Au Chu de Cocody, ce qui préoccupe les malades, c`est moins le vol de médicaments que leur coût élevé. Il y a d`abord l`attente dans les couloirs des urgences. Ce mardi, le petit hall menant au compartiment des urgences médicales, à la chirurgie et à la gynécologie, est presque saturé. C`est le seul lieu d`attente avec une seule banquette, à peine suffisante pour cinq personnes. Des vieilles dames venues avec des malades sont debout. Encore que l`affluence est pour le moment faible dans ce bloc récemment ouvert. Aux urgences chirurgicales, il faut avoir des reins solides. Karim est là depuis une heure, accoudé au mur dans le hall. Son jeune frère âgé de 18 ans qui souffre d`une appendicite est en train de se faire opérer. Venu depuis le lundi à 6 heures, dit-il, ce n`est qu`à 21 heures que le garçon à pu être véritablement pris en charge pour établir un diagnostic. Il se plaint des examens « inutiles » qu`on leur a fait faire. « Pour un mal au bas ventre, des stagiaires lui ont fait faire à 10.000 Fcfa un examen du poumon qui s`est avéré inutile par la suite. Lorsque le médecin est arrivé il lui a suffi de toucher le ``petit`` pour déterminer qu`il souffrait d`une appendicite », explique Kama. Des dépenses dont on peut épargner les parents en ces temps pauvreté. « Déjà que le social est banni ici », ajoute-t-il, amer.

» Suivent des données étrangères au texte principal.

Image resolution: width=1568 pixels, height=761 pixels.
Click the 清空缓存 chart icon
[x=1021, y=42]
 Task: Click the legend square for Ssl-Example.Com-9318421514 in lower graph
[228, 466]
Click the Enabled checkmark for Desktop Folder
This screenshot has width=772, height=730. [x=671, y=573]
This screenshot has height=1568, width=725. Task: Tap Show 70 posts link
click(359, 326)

Plusieurs parents de malades que nous rencontrons dans le couloir qui mène à la radiologie relèvent le besoin d`un nouveau système dans ce type d`hôpital. « Quelle que soit l`urgence que nécessite leur cas, les malades ne sont pas touchés tant que le parent ne met pas la main à la poche», se désole Mme Bahi.
Le Chu de Treichville n`est pas en reste. Ce mardi, Mme Dégnan Céline vient d`y conduire son enfant tombé dans le coma après une chute lors des Epreuves physiques et sportives (Eps) à l`école. « Je n`ai pas d`argent, et on ne peut rien faire pour l`enfant si je ne paye pas de médicament », pleurait-elle. Jusqu`à ce que nous quittions l`établissement, son fils attendait encore une aide. Mais, un problème crucial préoccupe les malades et leurs parents : le manque de lit. Lundi nuit, à la réanimation, une femme toute saignante a été refoulée par le personnel faute de place. « Elle est repartie on ne sait où », révèle un témoin. Dans les salles des urgences médicales, on est accueilli par des lits vieillissants, des odeurs de sérum et des malades couchés à même le sol, les yeux dans le vide. En chirurgie, en plus de ce problème, il faut lutter pour l`éclairage qui a disparu dans les salles. Comme le disait Serge au Chu de Yopougon: « Le prisonnier de la Maca est mieux traité que les malades des services d`urgence des Chu». Un cri de cœur qui montre combien la population saluerait aujourd`hui une bonne politique sanitaire en faveur des démunis des hôpitaux. Pour peu que cela leur permettre d`« oublier » leur pauvreté.